Respon masyarakat disampaikan Bapak Baci selaku masyarakat yang dekat dengan keturunannya merasa bangga bahwa di Blok Balangko ada sosok kiai yang kharismatik yang bisa mengubah keadaan, dan berharap kepada keturunannya yang sampai sekarang mengelola pondok pesantren berharap bisa menjalankan sebagai mana fungsi pesantren yakni membina dan mengembangkan para masyarakat (santri) untuk menjadi manusia muslim yang bertakwa serta mengabdi dengan istikomah pada allah swt serta santri diharapkan mempunyai kesadaran yang tinggi untuk bisa patuh pada kiai dan pemerintah.
Respon Kolonial Belanda Terhadap Dakwah KH Mutawally
Sebelum mendirikan Langgar Siradj Rasyidin, Kiyai Haji Siradj Rasyidin sudah menghadapi dampak yang tidak menyenangkan terutama dari pemerintah kolonial Belanda. Sebagaimana lazimnya kolonialis, maka setelah dilihatnya bahwa gerakan yang dipelopori Kiyai Haji Siradj Rasyidin itu sangat berpengaruh bagi rakyat.
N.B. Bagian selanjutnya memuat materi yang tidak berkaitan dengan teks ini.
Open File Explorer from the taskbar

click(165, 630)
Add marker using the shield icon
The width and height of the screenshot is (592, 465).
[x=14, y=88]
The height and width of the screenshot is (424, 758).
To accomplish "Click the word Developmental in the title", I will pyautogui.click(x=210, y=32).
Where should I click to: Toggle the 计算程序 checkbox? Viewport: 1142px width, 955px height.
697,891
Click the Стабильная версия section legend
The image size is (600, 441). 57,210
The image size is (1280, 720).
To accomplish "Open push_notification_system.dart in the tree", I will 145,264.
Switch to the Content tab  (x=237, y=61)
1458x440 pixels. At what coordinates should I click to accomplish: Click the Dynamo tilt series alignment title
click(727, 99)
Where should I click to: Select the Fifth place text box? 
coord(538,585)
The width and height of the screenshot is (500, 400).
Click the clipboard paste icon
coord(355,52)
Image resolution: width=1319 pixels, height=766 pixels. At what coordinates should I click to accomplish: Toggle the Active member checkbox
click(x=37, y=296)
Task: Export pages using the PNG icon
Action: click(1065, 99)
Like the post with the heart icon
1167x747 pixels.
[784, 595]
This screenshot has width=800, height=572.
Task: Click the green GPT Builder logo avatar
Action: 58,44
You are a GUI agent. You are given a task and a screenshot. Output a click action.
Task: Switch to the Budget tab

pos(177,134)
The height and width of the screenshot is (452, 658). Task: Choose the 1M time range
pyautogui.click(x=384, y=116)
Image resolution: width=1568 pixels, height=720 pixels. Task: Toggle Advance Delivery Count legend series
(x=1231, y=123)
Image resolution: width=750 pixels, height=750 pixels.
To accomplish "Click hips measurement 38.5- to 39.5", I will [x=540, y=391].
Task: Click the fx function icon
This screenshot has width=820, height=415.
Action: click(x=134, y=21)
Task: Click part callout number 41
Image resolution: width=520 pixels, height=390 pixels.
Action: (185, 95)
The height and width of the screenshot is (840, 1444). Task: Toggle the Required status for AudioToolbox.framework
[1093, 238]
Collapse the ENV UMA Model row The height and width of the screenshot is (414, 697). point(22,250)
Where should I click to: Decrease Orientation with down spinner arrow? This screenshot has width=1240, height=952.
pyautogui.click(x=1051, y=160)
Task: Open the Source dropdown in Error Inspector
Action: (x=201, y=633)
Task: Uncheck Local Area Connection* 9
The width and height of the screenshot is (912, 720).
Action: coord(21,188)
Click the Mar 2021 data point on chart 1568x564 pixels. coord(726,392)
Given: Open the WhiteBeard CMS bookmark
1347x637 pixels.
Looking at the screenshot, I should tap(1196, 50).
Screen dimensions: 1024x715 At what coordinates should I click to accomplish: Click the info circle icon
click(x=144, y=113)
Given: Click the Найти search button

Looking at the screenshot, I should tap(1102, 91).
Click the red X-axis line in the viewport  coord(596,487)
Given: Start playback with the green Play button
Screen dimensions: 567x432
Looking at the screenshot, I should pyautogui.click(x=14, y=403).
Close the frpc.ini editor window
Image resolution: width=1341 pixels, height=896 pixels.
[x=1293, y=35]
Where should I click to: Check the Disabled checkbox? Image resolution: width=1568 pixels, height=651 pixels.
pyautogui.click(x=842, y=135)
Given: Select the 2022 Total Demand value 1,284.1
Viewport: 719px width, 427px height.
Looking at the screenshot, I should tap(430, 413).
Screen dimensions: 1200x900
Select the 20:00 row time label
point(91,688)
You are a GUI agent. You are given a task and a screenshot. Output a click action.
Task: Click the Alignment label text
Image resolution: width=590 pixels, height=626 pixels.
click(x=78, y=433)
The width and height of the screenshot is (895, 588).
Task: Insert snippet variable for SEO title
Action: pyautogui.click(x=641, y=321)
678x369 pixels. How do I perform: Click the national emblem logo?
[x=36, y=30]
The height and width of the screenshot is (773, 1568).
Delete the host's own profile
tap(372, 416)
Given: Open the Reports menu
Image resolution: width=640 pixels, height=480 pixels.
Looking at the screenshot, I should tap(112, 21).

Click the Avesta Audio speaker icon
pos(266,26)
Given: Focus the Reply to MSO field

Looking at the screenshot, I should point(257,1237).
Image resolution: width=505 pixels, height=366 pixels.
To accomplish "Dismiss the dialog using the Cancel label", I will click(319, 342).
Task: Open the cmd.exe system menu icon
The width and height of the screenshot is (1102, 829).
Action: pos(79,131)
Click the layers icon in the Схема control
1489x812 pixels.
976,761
Apalagi setelah meletusnya pembertntakan banyak para kiai dan ulama yang terlibat, maka pemerintah kolonial mulai mengadakan pengawasan yang ketat termasuk juga mengawasi pengajian yang dipelopori oleh Kiyai Haji Siradj Rasyidin.
Pengajian terus diikuti oleh mata-mata sehingga pergerakan menjadi sangat terbatas. Namun ia tetap berjalan lancar. Selain itu pula pemerintah kolonial menggunakan cara lain yaitu mempengaruhi dan memberikan padangan agar tidak meneruskan pergerakannya, tetapi Kiyai Siradj Rasyidin tetap pada pendiriannya serta tidak gentar menghadapi pengaruh pihak-pihak kolonial.
(Cungkup yang melindungi Makam KH Abah Mutawally di Pemakaman Ciloklok Desa Cilimus Kecamatan Cilimus Kabupaten Kuningan)
Oleh Agus Kusman, S.Hum., MA (Guru Sejarah dan Penggiat Sejarah Indonesia)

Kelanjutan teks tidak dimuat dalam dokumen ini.